The following excerpt from the app creates a secrets object using the Python Client for Secret Manager API. Then it creates a variable, ALPHA_VANTAGE_KEY, which is assigned the name of the key. The standard format of the name is projects/PROJECT_ID/secrets/SECRET_NAME/versions/VERSION_NUMBER. The key is pulled from from payload.data attributes, and the response is decoded, giving the key in plain text.

secrets = secretmanager.SecretManagerServiceClient()

ALPHA_VANTAGE_KEY = secrets.access_secret_version(request={"name": "projects/"+PROJECT_ID+"/secrets/alpha-vantage-key/versions/1"}).payload.data.decode("utf-8")

The following excerpt creates an endpoint called /api/v1/symbol and uses the Alpha Vantage Python library to look up the stock symbol and give information in 15 minute intervals:

@app.route('/api/v1/symbol', methods=['POST'])
def get_time_series():
    if request.method == 'POST':
        symbol = request.args['symbol']
        data, metadata = ts.get_intraday(
                symbol, interval='15min', outputsize="25")
    return jsonify(data=data)

Containerize the application

  1. In the py-secrets-manager/currencyapp directory, run the following command, replacing [PROJECT-ID] with your actual project ID:

    gcloud builds submit --tag gcr.io/[PROJECT-ID]/currency-secret .

    This command creates a container called currency-secret, which has your app.py application and is ready to deploy to Google Cloud.

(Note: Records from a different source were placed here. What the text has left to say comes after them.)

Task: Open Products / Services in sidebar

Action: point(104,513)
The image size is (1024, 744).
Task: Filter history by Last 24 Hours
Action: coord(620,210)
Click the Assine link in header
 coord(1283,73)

Deploy and test the application

  1. Run the following command, replacing [PROJECT-ID] with your actual project ID:

    gcloud run deploy currency-secret --image gcr.io/[PROJECT-ID]/currency-secret --platform managed --region us-central1 --allow-unauthenticated --update-env-vars PROJECTID=$PROJECT_ID

    This command does the following:

    • Creates a service called currency-secret, using the image that was created using gcloud builds submit in the previous step.
    • Deploys on the Fully Managed version of Cloud Run. You can learn more about the differences between Fully Managed and Anthos version here.
    • Makes the service publicly accessible on the internet, with the --allow-unauthenticated option.
    • Sets an environment variable for the project ID.

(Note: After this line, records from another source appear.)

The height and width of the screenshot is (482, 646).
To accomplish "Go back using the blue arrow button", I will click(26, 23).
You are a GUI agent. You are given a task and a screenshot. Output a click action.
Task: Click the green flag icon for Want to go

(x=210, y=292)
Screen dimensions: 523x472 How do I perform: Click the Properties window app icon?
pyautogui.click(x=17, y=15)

  2. Wait for a few minutes for the service to deploy and start.

  3. Run the following command, which assigns your service's URL to the variable SVCURL:

    export SVCURL="$(gcloud run services list --platform managed --format=json | grep "currency-secret" | grep "url" | head -1 | cut -d: -f2- | tr -d '"')/api/v1/symbol?symbol=GOOG"

  4. Run the following command:

    echo $SVCURL

    You will see a URL such as this: https://currency-secret-xxxxxxxxxx.a.run.app/api/v1/symbol?symbol=GOOG

    The first part is the service name followed by a random string and then the URL base of run.app. In our Flask app, we have a route called /api/v1/symbol that only accepts POST commands. It looks for a key named symbol and the corresponding value should be an NYSE stock symbol. For our example, we used GOOG but you can use whatever you prefer.

  5. Use curl to query the service URL:

    curl -X POST $SVCURL

    You get a JSON response similar to the following:

    {
    "data": {
        "2019-12-31 10:45:00": {
            "1. open": "1331.8400",
            "2. high": "1332.0000",
            "3. low": "1330.4948",
            "4. close": "1331.0000",
            "5. volume": "40492"
        },
        "2019-12-31 11:00:00": {
            "1. open": "1330.3100",
            "2. high": "1331.2800",
            "3. low": "1329.4301",
            "4. close": "1330.7900",
            "5. volume": "23349"
        },

    These are 15-minute snapshots of the stock price associated with the symbol passed as a parameter in the service URL.

Congratulations! You ran an application that used a third-party API with a key and didn't need to include the key in the code. This is great when you want to execute code with Google Cloud but worry about sharing and storing keys.